・特定の担当者の件数だけ数えたい
・条件に合う売上だけを合計したい
Excelでこういった集計をするとき、全データを手作業で拾っていませんか?
そんな場面で使えるのがCOUNTIF関数 と SUMIF関数 です。
どちらも「条件に合うデータだけを対象にする」という考え方は同じで、一方は当てはまるセルの数、もう一方は合計を返します。
実務の集計作業で使う頻度が高い関数のひとつなので、ぜひ押さえておきましょう。
COUNTIF関数:条件に合うセルの数を数える
構文
=COUNTIF(範囲, 検索条件)
| 引数 | 内容 |
|---|---|
| 範囲 | 検索対象のセル範囲 |
| 検索条件 | カウントする条件(文字列・数値・比較演算子など) |
基本的な使い方
A列に担当者名が入ったリストで、「田中」が何件あるかを数える場合:
=COUNTIF(A2:A11, "田中")

条件をセル参照にすることもできます。
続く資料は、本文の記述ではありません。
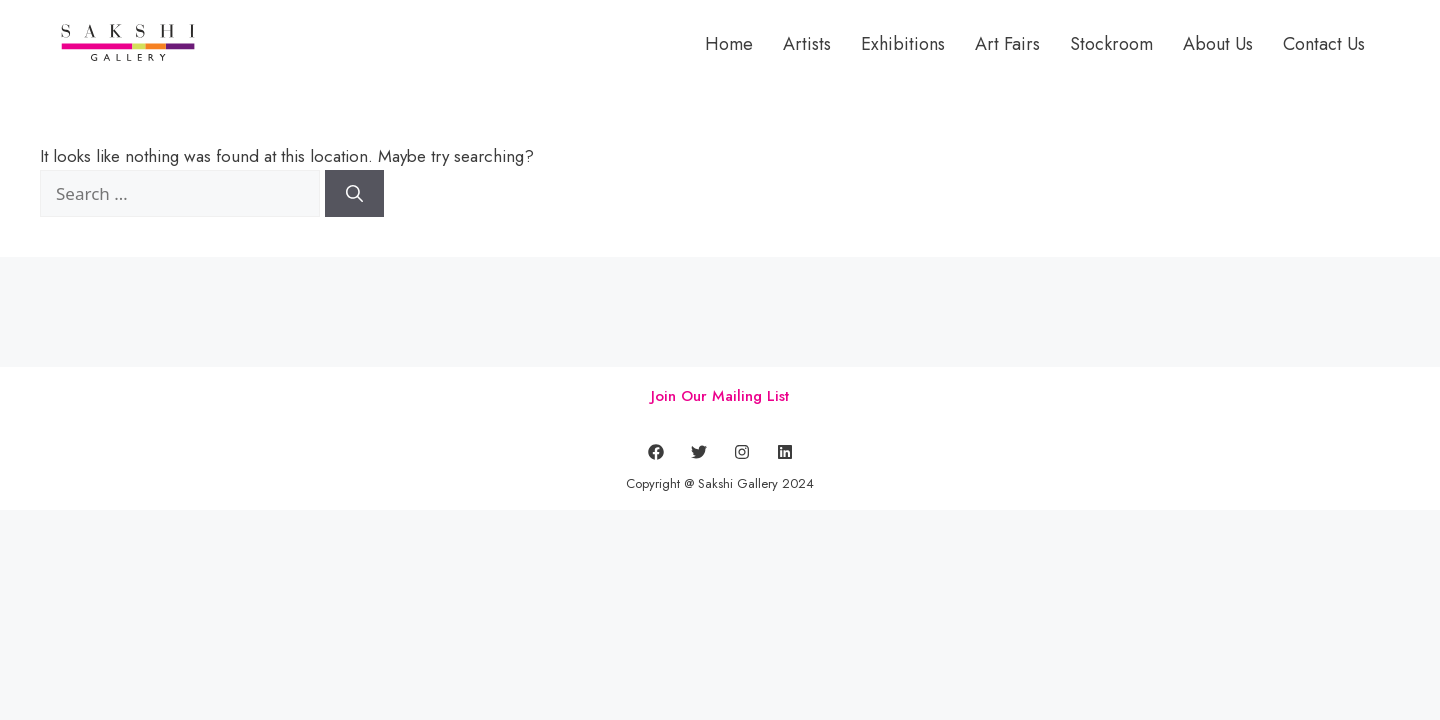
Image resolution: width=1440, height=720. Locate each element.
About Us (1218, 44)
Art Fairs (1007, 44)
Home (729, 44)
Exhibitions (903, 44)
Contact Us (1324, 44)
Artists (807, 44)
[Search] (354, 194)
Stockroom (1111, 44)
D2に「田中」と入力されている場合:
=COUNTIF(A2:A11, D2)

数値の比較条件は、比較演算子をダブルクォートで囲んで指定します:
=COUNTIF(B2:B11, ">=100000")

よく使う条件の書き方
| やりたいこと | 条件の書き方 |
|---|---|
| 「東京」と完全一致するセルを数える | "東京" |
| 「東京」を含むセルを数える | "*東京*" |
| 空白セルを数える | "" |
| 空白以外のセルを数える | "<>" |
| 50より大きいセルを数える | ">50" |
SUMIF関数:条件に合うセルの値を合計する
構文
=SUMIF(範囲, 検索条件, 合計範囲)
| 引数 | 内容 |
|---|---|
| 範囲 | 条件を判定するセル範囲 |
| 検索条件 | 合計対象を絞り込む条件 |
| 合計範囲 | 合計する数値が入ったセル範囲 |
基本的な使い方
A列に担当者名、C列に売上金額が入ったリストで、「田中」の売上合計を出す場合:
=SUMIF(A2:A11, "田中", C2:C11)

「A列が田中のとき、C列を合計する」という読み方をすると理解しやすいです。
COUNTIFと同様に、条件はセル参照や比較演算子でも指定できます。
複数条件にしたい場合はCOUNTIFS・SUMIFSを使う
COUNTIFとSUMIFは条件が1つのみですが、条件を複数指定したい場合は COUNTIFS・SUMIFS(末尾にSがつく)を使います。
構文:
=COUNTIFS(範囲1, 条件1, 範囲2, 条件2, ...)
=SUMIFS(合計範囲, 範囲1, 条件1, 範囲2, 条件2, ...)
注意点として、SUMIFSは合計範囲が第1引数になります。SUMIFと順番が異なるので混同しないようにしましょう。
例:担当者が「田中」かつ月が「4月」のセルの数
=COUNTIFS(A2:A11,"田中",B2:B11,"4月")

注意点として、SUMIFSは合計範囲が第1引数になります。SUMIFと順番が異なるので混同しないようにしましょう。
例:担当者が「田中」かつ月が「4月」の売上合計
=SUMIFS(C2:C11, A2:A11, "田中", B2:B11, "4月")

よくあるミスと対処法
| 症状 | 原因 | 対処法 |
|---|---|---|
| 結果が常に0になる | 数値が文字列として入力されている | セルの書式を「数値」に変換する |
| 比較条件が効かない | 演算子をダブルクォートで囲んでいない | ">=100" のように囲む |
| SUMIFSで合計がズレる | SUMIFと引数の順番を混同している | SUMIFSは合計範囲が第1引数 |
まとめ
COUNTIF・SUMIF関数のポイントを振り返りましょう。
- COUNTIF:条件に合うセルの件数を数える。範囲と条件の2引数
- SUMIF:条件に合う行の合計を出す。範囲・条件・合計範囲の3引数
- 複数条件には COUNTIFS・SUMIFS を使う
- SUMIFSは合計範囲が第1引数なので注意
この2つをマスターするだけで、手作業集計から卒業できます。
まずはCOUNTIF関数で件数を数えるところから試してみてください!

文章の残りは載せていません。